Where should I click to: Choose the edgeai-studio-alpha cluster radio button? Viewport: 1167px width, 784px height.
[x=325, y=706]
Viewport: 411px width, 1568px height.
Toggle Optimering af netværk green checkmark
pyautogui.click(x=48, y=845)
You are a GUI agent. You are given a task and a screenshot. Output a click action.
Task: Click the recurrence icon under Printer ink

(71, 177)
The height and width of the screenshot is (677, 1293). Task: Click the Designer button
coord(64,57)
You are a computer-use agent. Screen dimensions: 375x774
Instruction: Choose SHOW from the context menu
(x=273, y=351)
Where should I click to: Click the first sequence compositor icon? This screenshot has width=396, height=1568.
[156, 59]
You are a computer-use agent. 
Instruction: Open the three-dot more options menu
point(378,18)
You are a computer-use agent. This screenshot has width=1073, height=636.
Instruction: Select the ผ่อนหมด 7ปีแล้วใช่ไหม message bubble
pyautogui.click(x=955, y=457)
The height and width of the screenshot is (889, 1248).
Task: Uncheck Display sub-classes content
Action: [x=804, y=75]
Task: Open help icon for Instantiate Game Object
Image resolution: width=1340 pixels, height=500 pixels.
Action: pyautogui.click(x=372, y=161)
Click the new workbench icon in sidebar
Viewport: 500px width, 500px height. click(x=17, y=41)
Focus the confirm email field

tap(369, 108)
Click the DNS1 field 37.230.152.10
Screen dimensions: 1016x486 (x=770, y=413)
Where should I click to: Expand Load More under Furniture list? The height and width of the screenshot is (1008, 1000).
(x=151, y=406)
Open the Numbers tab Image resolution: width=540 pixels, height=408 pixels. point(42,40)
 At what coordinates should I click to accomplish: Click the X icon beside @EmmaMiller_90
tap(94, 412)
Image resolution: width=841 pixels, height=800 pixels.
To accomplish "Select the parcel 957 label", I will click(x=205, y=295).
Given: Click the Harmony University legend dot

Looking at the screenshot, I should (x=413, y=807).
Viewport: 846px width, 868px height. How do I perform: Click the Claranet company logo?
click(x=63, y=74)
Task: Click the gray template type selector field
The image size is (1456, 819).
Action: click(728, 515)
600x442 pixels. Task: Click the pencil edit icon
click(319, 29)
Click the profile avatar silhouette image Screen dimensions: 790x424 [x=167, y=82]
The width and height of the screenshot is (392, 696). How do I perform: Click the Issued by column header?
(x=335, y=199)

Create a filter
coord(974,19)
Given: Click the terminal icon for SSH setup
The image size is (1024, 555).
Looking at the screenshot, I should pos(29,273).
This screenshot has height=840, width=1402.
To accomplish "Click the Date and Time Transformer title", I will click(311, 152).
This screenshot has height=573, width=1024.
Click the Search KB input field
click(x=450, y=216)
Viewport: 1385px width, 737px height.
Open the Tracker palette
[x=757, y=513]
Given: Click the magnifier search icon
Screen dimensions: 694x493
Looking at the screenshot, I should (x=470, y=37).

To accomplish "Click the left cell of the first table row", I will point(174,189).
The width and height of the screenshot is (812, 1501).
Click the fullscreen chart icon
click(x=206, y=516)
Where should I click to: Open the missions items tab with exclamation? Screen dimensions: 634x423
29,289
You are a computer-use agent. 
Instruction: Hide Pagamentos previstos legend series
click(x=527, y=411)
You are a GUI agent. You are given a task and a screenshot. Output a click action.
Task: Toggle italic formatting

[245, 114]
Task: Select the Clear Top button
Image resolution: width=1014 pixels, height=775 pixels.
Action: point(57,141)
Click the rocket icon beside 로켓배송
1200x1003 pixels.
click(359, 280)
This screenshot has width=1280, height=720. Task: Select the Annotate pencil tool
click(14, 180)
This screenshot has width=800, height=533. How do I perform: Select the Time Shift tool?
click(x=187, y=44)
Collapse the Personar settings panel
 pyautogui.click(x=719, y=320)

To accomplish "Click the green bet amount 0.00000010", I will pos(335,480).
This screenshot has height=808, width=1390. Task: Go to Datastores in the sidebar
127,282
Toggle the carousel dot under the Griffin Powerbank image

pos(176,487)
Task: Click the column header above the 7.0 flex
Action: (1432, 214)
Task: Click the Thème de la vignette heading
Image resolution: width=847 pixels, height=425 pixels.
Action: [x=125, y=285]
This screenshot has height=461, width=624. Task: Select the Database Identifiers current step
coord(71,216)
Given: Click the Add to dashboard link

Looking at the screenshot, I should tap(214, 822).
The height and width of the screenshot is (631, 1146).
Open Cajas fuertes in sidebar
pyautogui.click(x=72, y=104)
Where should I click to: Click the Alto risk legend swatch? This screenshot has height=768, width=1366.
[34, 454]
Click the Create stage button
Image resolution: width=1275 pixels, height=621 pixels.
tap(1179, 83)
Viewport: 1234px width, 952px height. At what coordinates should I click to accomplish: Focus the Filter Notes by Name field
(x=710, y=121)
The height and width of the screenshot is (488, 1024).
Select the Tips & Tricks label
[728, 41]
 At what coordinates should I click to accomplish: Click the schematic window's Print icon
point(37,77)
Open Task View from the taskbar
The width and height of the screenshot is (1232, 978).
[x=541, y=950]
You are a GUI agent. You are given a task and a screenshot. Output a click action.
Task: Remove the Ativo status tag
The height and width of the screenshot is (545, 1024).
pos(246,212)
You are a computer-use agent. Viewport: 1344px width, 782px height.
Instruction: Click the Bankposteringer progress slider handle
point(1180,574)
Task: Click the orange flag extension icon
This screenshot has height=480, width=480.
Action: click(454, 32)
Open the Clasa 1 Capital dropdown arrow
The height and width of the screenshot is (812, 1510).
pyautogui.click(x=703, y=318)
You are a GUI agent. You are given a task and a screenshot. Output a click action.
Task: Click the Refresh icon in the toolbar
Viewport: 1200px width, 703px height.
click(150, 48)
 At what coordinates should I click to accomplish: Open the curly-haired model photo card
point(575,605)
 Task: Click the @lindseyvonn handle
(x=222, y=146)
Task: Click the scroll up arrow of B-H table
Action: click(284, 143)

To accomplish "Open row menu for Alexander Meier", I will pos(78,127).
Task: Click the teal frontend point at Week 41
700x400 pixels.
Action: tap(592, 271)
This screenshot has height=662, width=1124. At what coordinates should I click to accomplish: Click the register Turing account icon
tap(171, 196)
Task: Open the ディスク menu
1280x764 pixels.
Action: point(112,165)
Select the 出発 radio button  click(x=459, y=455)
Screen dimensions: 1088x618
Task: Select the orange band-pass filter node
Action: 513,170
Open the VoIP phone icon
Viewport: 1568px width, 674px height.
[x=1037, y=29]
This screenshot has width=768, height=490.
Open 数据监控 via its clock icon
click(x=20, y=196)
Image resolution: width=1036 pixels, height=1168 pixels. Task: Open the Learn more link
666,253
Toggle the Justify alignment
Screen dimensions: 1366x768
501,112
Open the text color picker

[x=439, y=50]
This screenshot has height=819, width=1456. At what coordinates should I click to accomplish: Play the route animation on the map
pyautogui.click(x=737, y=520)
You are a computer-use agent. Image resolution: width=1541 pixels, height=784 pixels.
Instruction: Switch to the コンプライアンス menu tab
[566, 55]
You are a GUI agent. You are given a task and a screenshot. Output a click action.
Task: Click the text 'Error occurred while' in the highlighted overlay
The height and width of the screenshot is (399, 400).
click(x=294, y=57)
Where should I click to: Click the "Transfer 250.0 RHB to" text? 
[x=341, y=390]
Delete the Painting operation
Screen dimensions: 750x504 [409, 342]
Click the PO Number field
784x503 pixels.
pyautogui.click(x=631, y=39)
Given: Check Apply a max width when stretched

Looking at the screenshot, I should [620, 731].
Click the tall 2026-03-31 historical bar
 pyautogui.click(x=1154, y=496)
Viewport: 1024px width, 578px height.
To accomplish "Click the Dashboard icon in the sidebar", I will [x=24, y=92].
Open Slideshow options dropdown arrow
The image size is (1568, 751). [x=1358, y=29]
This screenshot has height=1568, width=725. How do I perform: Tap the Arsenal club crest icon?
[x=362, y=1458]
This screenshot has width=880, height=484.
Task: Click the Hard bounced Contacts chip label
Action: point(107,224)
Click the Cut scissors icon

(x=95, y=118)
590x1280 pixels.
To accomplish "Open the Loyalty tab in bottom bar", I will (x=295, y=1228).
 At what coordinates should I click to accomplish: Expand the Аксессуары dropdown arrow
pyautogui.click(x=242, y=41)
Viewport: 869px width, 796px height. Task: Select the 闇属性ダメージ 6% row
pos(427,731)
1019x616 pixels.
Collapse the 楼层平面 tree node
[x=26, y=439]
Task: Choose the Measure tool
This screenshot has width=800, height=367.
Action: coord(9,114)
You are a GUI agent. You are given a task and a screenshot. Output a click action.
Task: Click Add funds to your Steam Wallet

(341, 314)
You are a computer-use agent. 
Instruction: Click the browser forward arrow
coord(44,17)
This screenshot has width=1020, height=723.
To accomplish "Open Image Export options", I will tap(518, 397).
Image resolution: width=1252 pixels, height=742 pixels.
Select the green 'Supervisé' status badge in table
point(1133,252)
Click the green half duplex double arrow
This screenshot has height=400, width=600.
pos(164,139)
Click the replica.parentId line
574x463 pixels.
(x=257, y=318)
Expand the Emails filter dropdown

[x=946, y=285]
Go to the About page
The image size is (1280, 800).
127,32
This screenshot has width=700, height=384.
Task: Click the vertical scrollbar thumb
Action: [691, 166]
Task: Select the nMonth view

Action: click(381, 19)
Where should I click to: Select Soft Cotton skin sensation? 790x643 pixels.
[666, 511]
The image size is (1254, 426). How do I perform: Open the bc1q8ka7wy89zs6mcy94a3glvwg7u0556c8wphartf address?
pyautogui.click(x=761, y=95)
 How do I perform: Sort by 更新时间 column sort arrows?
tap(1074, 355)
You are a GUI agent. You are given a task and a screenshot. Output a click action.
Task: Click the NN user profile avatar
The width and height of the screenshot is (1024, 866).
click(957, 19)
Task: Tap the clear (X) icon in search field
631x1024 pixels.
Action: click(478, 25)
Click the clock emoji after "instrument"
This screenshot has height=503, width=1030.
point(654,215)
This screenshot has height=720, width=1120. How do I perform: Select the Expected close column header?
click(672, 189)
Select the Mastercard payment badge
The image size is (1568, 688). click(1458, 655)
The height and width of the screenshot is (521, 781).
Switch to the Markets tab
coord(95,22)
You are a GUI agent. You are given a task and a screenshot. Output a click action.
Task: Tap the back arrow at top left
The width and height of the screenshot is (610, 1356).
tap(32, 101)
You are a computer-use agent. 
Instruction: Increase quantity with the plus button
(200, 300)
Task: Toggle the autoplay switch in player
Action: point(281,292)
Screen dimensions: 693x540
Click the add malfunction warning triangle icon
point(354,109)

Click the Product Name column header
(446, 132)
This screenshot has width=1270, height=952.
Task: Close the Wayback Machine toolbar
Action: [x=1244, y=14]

REQUIRED ACTION: Among the lines above, repeat exactly those from the line with "Instruction: Switch to the コンプライアンス menu tab" to the line with "1019x616 pixels.", counting both ends.

SOLUTION TO THIS PROBLEM:
Instruction: Switch to the コンプライアンス menu tab
[566, 55]
You are a GUI agent. You are given a task and a screenshot. Output a click action.
Task: Click the text 'Error occurred while' in the highlighted overlay
The height and width of the screenshot is (399, 400).
click(x=294, y=57)
Where should I click to: Click the "Transfer 250.0 RHB to" text? 
[x=341, y=390]
Delete the Painting operation
Screen dimensions: 750x504 [409, 342]
Click the PO Number field
784x503 pixels.
pyautogui.click(x=631, y=39)
Given: Check Apply a max width when stretched

Looking at the screenshot, I should [620, 731].
Click the tall 2026-03-31 historical bar
 pyautogui.click(x=1154, y=496)
Viewport: 1024px width, 578px height.
To accomplish "Click the Dashboard icon in the sidebar", I will [x=24, y=92].
Open Slideshow options dropdown arrow
The image size is (1568, 751). [x=1358, y=29]
This screenshot has height=1568, width=725. How do I perform: Tap the Arsenal club crest icon?
[x=362, y=1458]
This screenshot has width=880, height=484.
Task: Click the Hard bounced Contacts chip label
Action: point(107,224)
Click the Cut scissors icon

(x=95, y=118)
590x1280 pixels.
To accomplish "Open the Loyalty tab in bottom bar", I will (x=295, y=1228).
 At what coordinates should I click to accomplish: Expand the Аксессуары dropdown arrow
pyautogui.click(x=242, y=41)
Viewport: 869px width, 796px height. Task: Select the 闇属性ダメージ 6% row
pos(427,731)
1019x616 pixels.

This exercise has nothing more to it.